How to complete this task: Would you please output, word for word, the span of the listing below that opens on the line containing "[Show search form] (134, 18)" and closes on the line containing "[Share page via WhatsApp"? Include both ends and nothing more.

Data shown:
****************************************
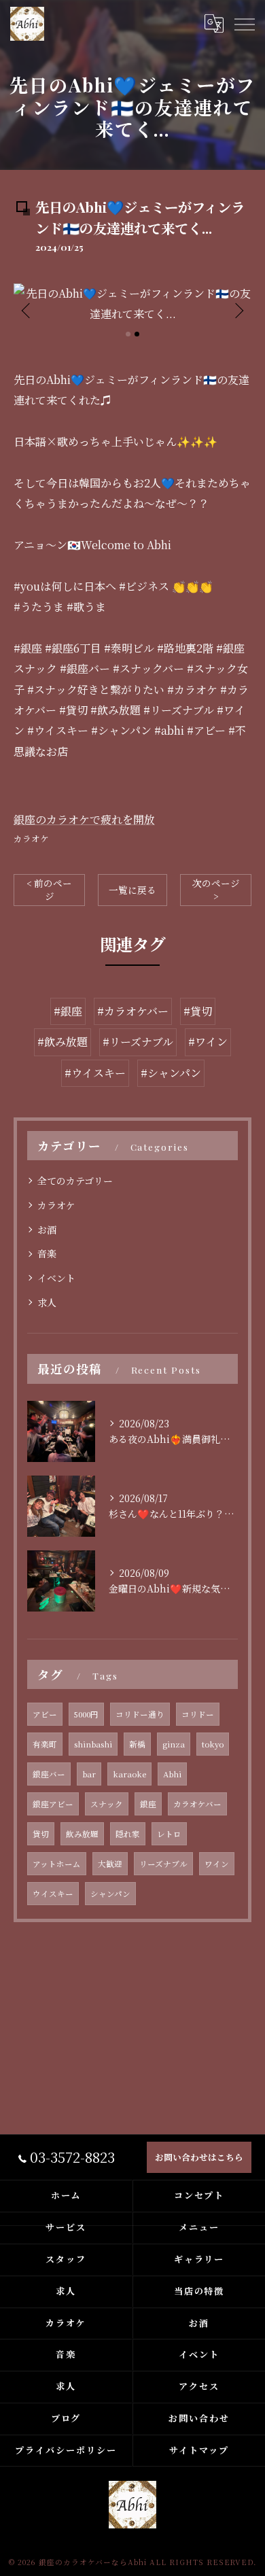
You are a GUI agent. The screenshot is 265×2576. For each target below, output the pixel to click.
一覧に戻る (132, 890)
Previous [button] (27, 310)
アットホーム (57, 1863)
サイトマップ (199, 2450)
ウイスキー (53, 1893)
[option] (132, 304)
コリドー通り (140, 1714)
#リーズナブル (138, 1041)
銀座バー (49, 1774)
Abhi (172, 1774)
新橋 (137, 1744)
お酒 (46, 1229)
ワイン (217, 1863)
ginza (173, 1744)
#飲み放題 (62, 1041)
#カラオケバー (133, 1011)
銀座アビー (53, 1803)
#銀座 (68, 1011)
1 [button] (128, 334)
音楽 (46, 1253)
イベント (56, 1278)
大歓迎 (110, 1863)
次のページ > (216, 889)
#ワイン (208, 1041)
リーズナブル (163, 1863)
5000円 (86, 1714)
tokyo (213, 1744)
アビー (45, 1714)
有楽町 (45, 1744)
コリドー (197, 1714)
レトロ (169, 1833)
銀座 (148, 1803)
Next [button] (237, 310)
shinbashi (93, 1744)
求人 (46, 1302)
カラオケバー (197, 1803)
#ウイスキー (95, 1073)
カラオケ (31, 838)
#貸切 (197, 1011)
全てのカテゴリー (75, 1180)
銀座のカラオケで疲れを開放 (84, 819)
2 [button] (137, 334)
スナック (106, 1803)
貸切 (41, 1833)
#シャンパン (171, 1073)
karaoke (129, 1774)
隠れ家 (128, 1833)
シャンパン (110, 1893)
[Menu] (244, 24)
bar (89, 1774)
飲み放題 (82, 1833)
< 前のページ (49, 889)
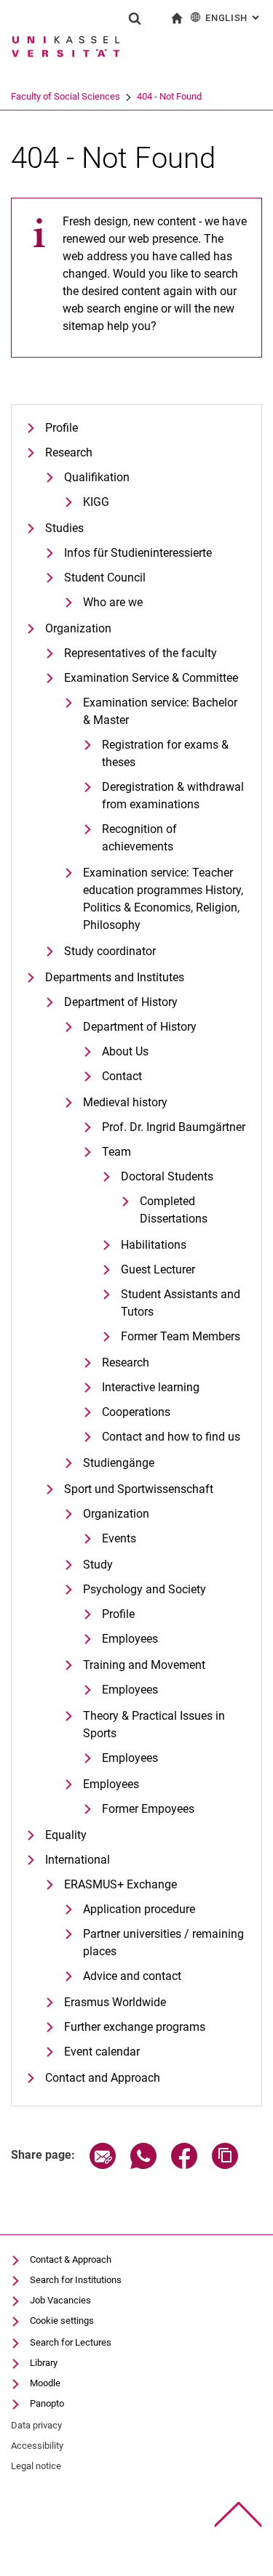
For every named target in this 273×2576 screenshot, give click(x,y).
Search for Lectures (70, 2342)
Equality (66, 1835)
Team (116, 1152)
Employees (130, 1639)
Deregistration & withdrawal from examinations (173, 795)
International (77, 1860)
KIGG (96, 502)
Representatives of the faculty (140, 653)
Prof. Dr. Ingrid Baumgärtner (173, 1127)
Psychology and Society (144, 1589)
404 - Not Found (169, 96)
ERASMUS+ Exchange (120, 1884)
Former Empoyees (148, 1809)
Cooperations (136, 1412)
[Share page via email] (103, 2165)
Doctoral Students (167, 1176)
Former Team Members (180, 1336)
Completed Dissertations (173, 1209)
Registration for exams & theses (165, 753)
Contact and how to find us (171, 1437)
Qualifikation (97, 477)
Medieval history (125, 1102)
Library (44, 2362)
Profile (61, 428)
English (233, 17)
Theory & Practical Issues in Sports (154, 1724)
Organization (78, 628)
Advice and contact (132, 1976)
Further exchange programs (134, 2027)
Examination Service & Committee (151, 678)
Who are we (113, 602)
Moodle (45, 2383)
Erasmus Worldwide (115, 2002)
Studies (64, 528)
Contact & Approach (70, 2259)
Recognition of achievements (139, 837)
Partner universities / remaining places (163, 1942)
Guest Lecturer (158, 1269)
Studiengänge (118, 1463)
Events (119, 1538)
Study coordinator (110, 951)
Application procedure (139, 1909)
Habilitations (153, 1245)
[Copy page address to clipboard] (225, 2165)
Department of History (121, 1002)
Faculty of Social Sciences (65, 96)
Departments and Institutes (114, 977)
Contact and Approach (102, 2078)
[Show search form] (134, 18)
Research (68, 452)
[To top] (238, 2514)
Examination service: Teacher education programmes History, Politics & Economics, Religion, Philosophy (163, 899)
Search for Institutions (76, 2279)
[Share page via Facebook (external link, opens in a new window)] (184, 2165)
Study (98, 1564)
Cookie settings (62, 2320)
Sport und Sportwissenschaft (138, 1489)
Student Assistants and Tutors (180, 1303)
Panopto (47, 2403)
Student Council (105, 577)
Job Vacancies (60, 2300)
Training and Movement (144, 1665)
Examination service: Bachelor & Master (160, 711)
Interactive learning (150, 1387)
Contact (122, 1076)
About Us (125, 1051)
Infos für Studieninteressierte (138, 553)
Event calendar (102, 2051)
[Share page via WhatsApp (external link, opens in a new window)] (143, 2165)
****************************************
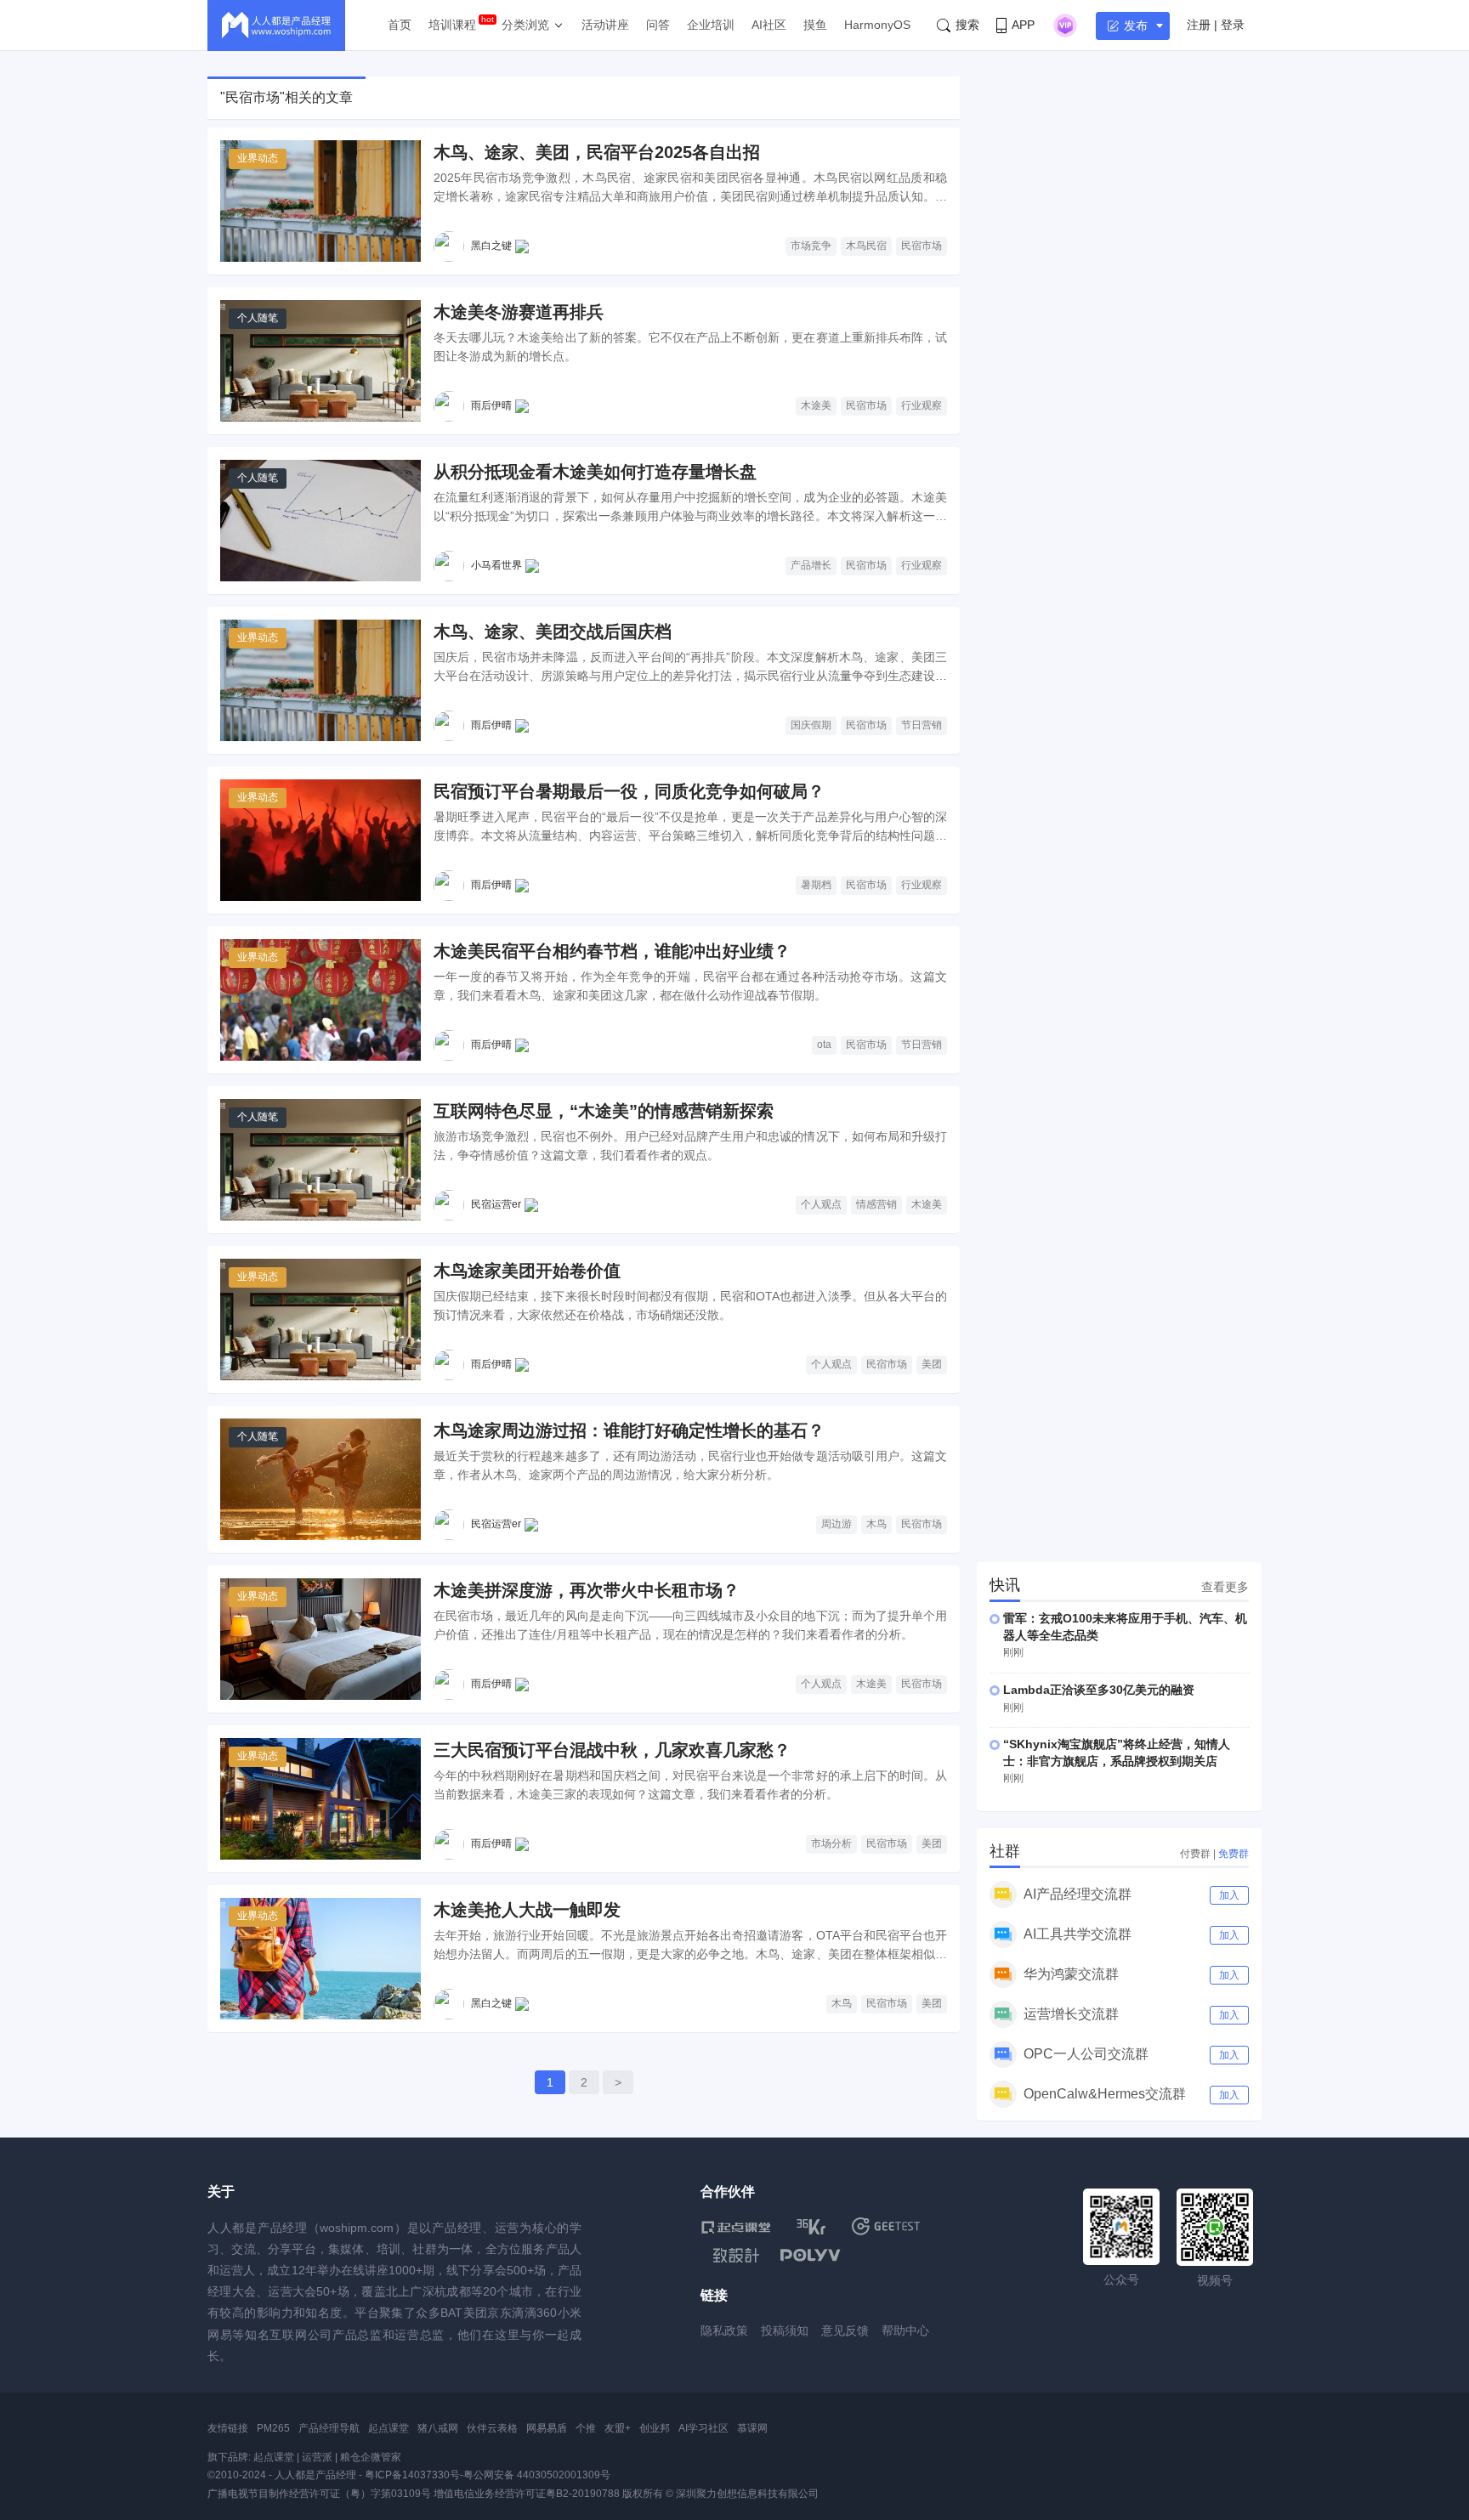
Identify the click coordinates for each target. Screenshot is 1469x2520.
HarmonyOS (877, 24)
****************************************
Task result:
[Show search form] (134, 18)
Research (68, 452)
[To top] (238, 2514)
Examination service: Teacher education programmes History, Politics & Economics, Religion, Philosophy (163, 899)
Search for Institutions (76, 2279)
[Share page via Facebook (external link, opens in a new window)] (184, 2165)
Study (98, 1564)
Cookie settings (62, 2320)
Sport und Sportwissenschaft (138, 1489)
Student Assistants and Tutors (180, 1303)
Panopto (47, 2403)
Student Council (105, 577)
Job Vacancies (60, 2300)
Training and Movement (144, 1665)
Examination service: Bachelor & Master (160, 711)
Interactive learning (150, 1387)
Contact (122, 1076)
About Us (125, 1051)
Infos für Studieninteressierte (138, 553)
Event calendar (102, 2051)
[Share page via WhatsApp (external link, opens in a new window)] (143, 2165)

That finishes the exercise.